• _Task statement_: Transcribe exactly, leaving out pictures, the lines from the one that holds "Пользовательское соглашение (118, 1535)" through the end of the data below, including both end lines and no others.

• _Data under study_:
■ ■ ■ ■ ■
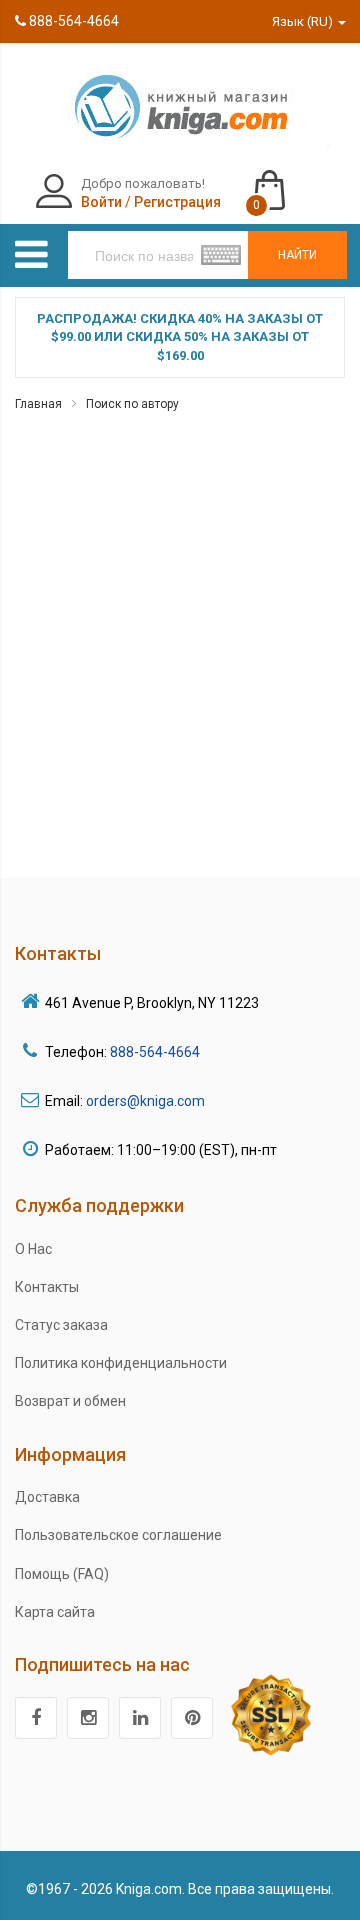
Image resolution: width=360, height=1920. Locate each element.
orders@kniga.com (145, 1101)
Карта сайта (55, 1612)
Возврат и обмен (70, 1401)
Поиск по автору (132, 404)
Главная (38, 404)
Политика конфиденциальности (121, 1363)
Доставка (47, 1497)
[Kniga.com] (180, 105)
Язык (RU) (304, 21)
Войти (101, 202)
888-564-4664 (72, 21)
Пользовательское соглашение (118, 1535)
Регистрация (177, 202)
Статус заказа (61, 1325)
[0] (289, 181)
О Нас (33, 1249)
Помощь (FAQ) (62, 1574)
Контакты (47, 1287)
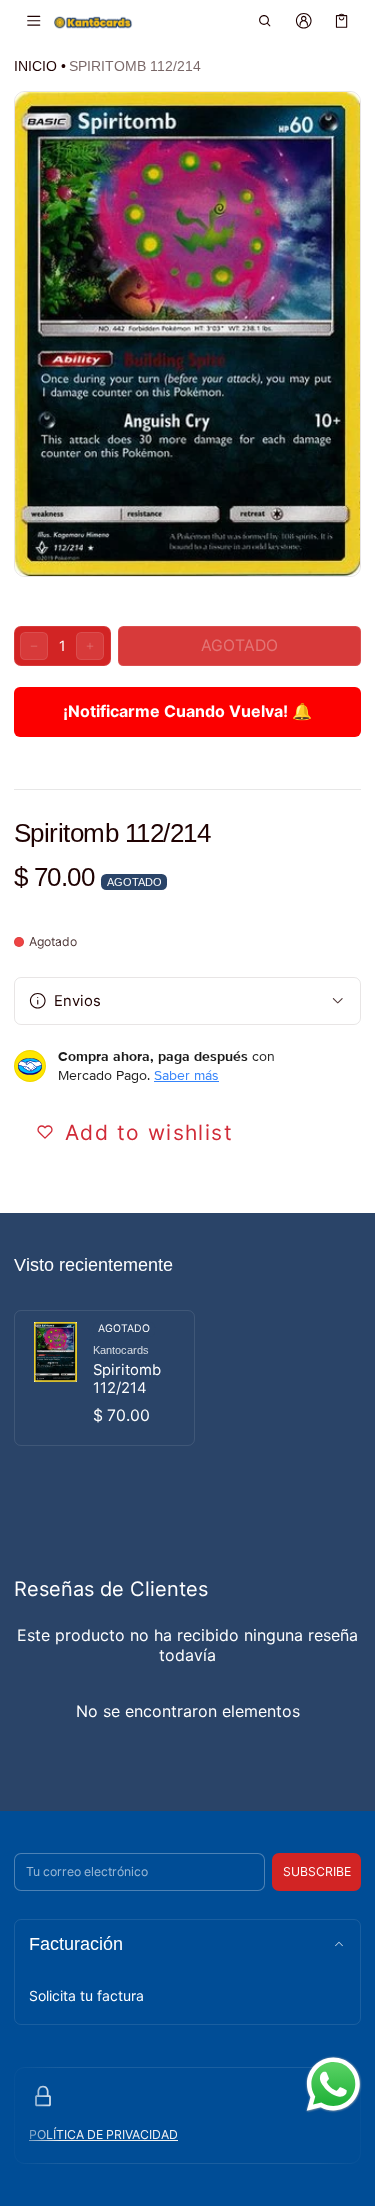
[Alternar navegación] (33, 21)
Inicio (35, 66)
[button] (265, 21)
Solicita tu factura (86, 1995)
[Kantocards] (93, 21)
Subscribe (317, 1871)
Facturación (76, 1944)
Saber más (186, 1075)
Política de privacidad (103, 2134)
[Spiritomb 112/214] (104, 1378)
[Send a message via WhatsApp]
■ ■ ■ ■ ■
• _Task response_:
Пользовательское соглашение (118, 1535)
Регистрация (177, 202)
Статус заказа (61, 1325)
[0] (289, 181)
О Нас (33, 1249)
Помощь (FAQ) (62, 1574)
Контакты (47, 1287)
[Alternar navegación] (33, 21)
Inicio (35, 66)
[button] (265, 21)
Solicita tu factura (86, 1995)
[Kantocards] (93, 21)
Subscribe (317, 1871)
Facturación (76, 1944)
Saber más (186, 1075)
Política de privacidad (103, 2134)
[Spiritomb 112/214] (104, 1378)
[Send a message via WhatsApp]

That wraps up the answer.